The sparsely populated and non-Chinese Central-Asian nations of Tibetans, Mongols and Uighurs, however, were soon put under systematic colonial exploitation, including the sinister policy of settling massive numbers of uprooted Chinese settlers into the occupied territories in order to consolidate de facto Chinese imperial rule there for eternity.
TODAY: The territories of Tibetans, turkic Uighurs and (South) Mongols (as Northern Mongolia regained its independence from Soviet Union in 1991) have been integrated into the centrally-planned industrial system of the (formerly communist) nazional-socialist Chinese empire by the virtue of their massive exploitable natural resources such as oil, gas, water and vast deposits of precious and industrial minerals of all kinds. Native people are still an annoyance to be dealt with, mainly through policies of Han-chauvinist propaganda and systematic sinicization enforced through strict military control.

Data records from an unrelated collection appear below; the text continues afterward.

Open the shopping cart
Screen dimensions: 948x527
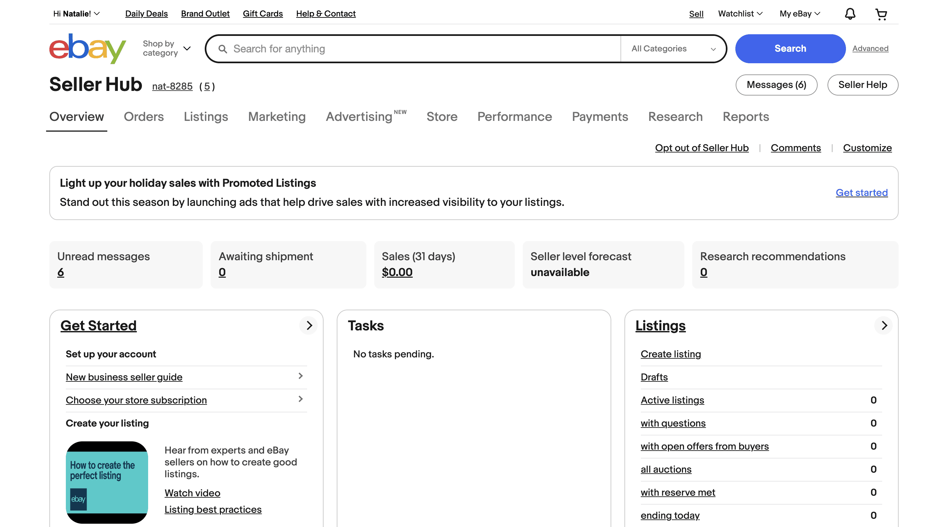pos(881,14)
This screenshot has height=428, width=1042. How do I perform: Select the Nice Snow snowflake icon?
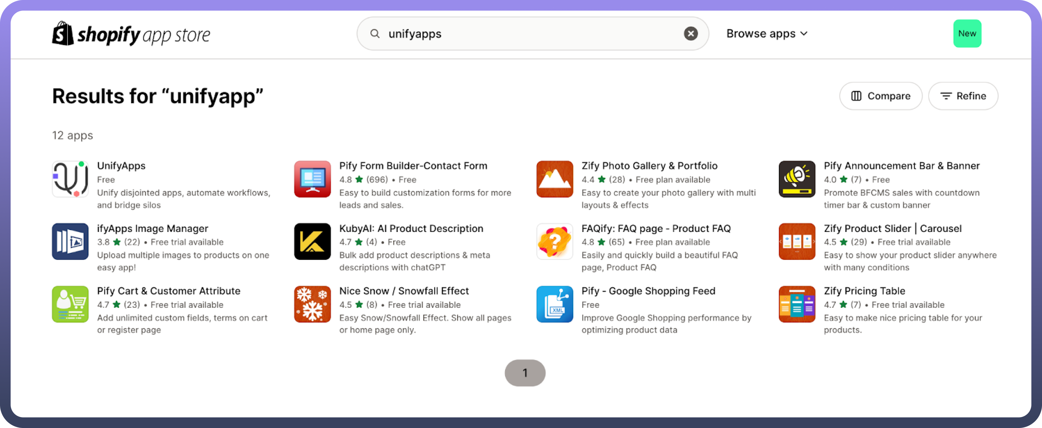point(312,304)
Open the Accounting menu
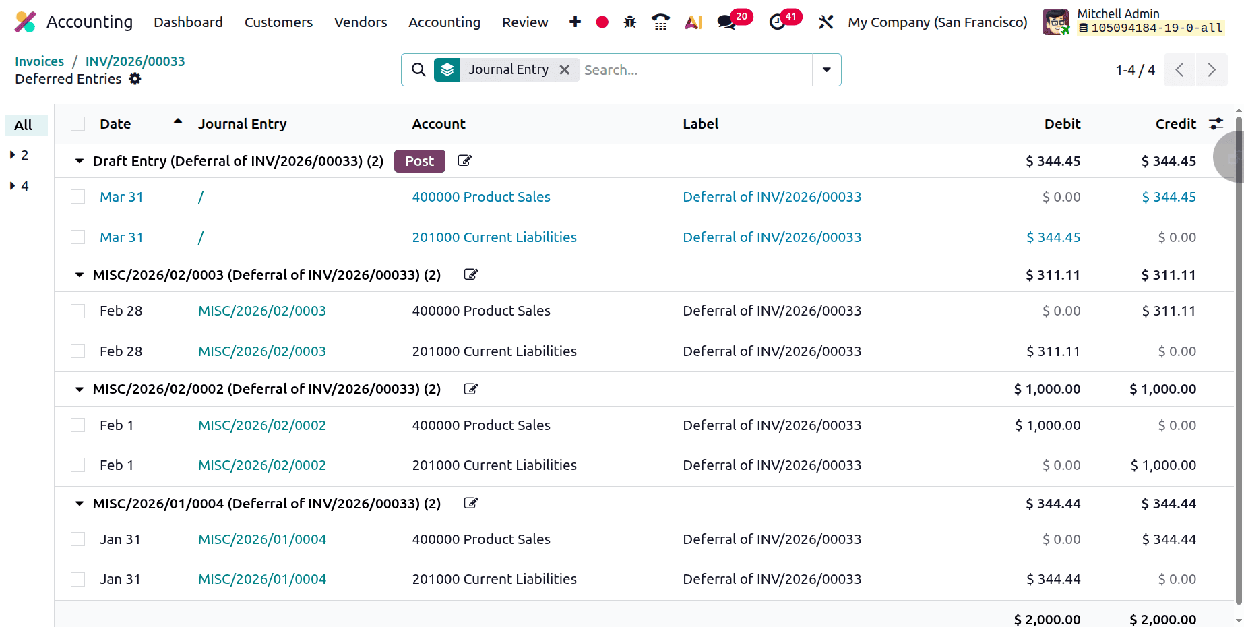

Here is one example article detailing China's ongoing industrial exploitation of the occupied territories. While this particular article doesn't refer to rare earth metals specifically, both South Mongolia and Tibet [highlandmining.com] are being mined for them.
China mines Tibet's rich resources [cnn.com]
Re:rare-earths (Score:5, Informative)
are only rare on Earth. Citation, please?
Actually, it was all said tongue in cheek. Having gotten that out of the way... As someone else pointed out, they're only considered "rare-earths" for historical reasons. I believe some of the platinum groups are less abundant; but, equally necessary to support our technology. In either case, the relative abundance of elements on Earth should be relatively similar throughout the inner solar system, with some tendancy for sorting by mass as the original cloud condensed to form the Sun and planets.
You do understand, of course, the astronomic (pun intended) price of the resources mined in the asteroid belt?
It's very high. Most of the cost is in launching the equipment and supplies needed. Then there's manpower and support. Consider NEO 433 Eros, a relatively easy target to which we have sent a robotic probe. It has a metal content which, by one estimate, is worth $20 Trillion (US) at current market prices. The technology and marketplace might not support a mining expedition to Eros right now; but, it's conceivable that in the near future a business case could be made for such an effort. Now consider that 433 Eros is only 3% metal content. Another example with higher metal content is 4660 Nereus. There are hundreds more which have orbits that bring them near Earth.
Re:Great! (Score:5, Informative)
Gallium for LEDs ....
Germanium for optics
Indium for LCDs
Rhodium for ???
Tantalum for Cellphones
These are the rare earth metals manufacturers are after, and they're running out.